David Calling

President Obama’s Purposeless Foreign Policy

The disorder of today’s world is imposing a very big question: Whatever is the purpose of President Obama’s foreign policy? The United States is refusing to accept its superpower responsibility, and commentators the world over are trying to interpret this mystery. No good can possibly come of a foreign policy that indulges enemies but restrains allies. The vaunted “reset” of relations with President Putin has given Russia opportunities not seen since the Soviet era. Putin now has a lock on Iran and Syria that reduces American policy to incoherence. The Iraqi government and even the small-time Palestinian Authority have been put into a position to dictate to the United States. Joe Joffe, one of the most far-sighted political interpreters in Germany, has come up with the neat summary that the United States, inventor of the Cold War concept of containment, has turned instead to self-containment.

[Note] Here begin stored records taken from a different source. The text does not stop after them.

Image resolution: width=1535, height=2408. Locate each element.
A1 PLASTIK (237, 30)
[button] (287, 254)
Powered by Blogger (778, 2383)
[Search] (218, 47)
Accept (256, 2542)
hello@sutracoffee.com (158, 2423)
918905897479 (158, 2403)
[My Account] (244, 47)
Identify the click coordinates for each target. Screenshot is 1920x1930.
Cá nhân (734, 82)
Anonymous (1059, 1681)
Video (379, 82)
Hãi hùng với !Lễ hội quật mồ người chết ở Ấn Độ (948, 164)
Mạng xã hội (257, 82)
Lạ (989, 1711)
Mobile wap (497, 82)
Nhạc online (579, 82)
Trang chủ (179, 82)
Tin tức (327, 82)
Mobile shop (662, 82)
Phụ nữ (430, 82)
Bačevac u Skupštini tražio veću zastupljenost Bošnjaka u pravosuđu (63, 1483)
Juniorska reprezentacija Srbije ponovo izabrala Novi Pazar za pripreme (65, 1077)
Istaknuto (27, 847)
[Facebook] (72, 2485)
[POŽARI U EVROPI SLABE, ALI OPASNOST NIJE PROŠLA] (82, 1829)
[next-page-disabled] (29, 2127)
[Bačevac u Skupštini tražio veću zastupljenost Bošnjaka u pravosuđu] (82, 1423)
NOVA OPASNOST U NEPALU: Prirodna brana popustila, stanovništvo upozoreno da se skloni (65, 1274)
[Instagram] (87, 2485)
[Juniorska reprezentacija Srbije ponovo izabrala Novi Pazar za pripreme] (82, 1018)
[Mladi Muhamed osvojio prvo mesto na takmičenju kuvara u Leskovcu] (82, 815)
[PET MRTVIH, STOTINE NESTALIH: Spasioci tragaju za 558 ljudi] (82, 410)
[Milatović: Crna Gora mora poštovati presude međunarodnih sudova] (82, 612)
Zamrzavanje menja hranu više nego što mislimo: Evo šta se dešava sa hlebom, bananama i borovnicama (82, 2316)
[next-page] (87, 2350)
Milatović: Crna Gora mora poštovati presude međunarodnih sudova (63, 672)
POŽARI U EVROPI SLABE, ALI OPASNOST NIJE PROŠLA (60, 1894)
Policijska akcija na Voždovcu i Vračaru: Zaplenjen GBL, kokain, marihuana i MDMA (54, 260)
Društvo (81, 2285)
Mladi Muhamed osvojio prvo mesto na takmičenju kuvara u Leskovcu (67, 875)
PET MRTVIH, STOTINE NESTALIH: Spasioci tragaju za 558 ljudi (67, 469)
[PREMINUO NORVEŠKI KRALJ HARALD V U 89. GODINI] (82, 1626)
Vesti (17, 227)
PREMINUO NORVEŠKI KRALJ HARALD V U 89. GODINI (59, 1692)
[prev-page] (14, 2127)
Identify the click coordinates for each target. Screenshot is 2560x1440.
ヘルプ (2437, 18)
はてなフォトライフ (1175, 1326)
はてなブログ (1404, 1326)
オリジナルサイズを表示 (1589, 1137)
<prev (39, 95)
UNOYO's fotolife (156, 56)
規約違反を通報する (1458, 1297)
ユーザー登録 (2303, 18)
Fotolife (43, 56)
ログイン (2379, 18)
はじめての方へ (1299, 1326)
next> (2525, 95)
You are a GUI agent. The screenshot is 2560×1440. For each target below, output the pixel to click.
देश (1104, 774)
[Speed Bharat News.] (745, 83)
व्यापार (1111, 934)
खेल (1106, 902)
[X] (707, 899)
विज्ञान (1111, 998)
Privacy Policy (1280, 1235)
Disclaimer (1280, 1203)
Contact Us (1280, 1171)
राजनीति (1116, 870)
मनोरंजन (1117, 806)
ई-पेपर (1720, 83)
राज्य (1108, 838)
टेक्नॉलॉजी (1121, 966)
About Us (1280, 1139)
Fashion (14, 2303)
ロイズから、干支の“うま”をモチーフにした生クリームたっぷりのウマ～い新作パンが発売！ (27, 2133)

On the recent National Review cruise, Colonel Allen West gave an amazing example of self-containment from his service in Afghanistan. A soldier observing a Taliban laying an explosive device has to obtain permission to shoot him. His obvious intention to kill Americans is not the actual commitment of violence that would satisfy the lawyers. By the time some senior officer is contacted and gives the necessary permission, the Taliban has long since vanished. This is how to fight a war while making sure not to win it.

In a coruscating contribution to National Review Online, David French reminds us that the use of decisive force is a moral necessity. The world war was not fought against German or Japanese individuals but to destroy the Nazism and Japanese militarism that possessed them and left mass-victims in their wake. However many lives were lost fighting these systems, the world is better off for it. Another NRO writer, Michael Walsh, supports the conclusion that the decisive response is the right response.

Islamism is not the equivalent threat of Nazism or Japanese militarism, but its destruction would also save lives. Self-containment is not the necessary moral imperative for such an outcome.

David Pryce-Jones is a British author and commentator and a senior editor of National Review.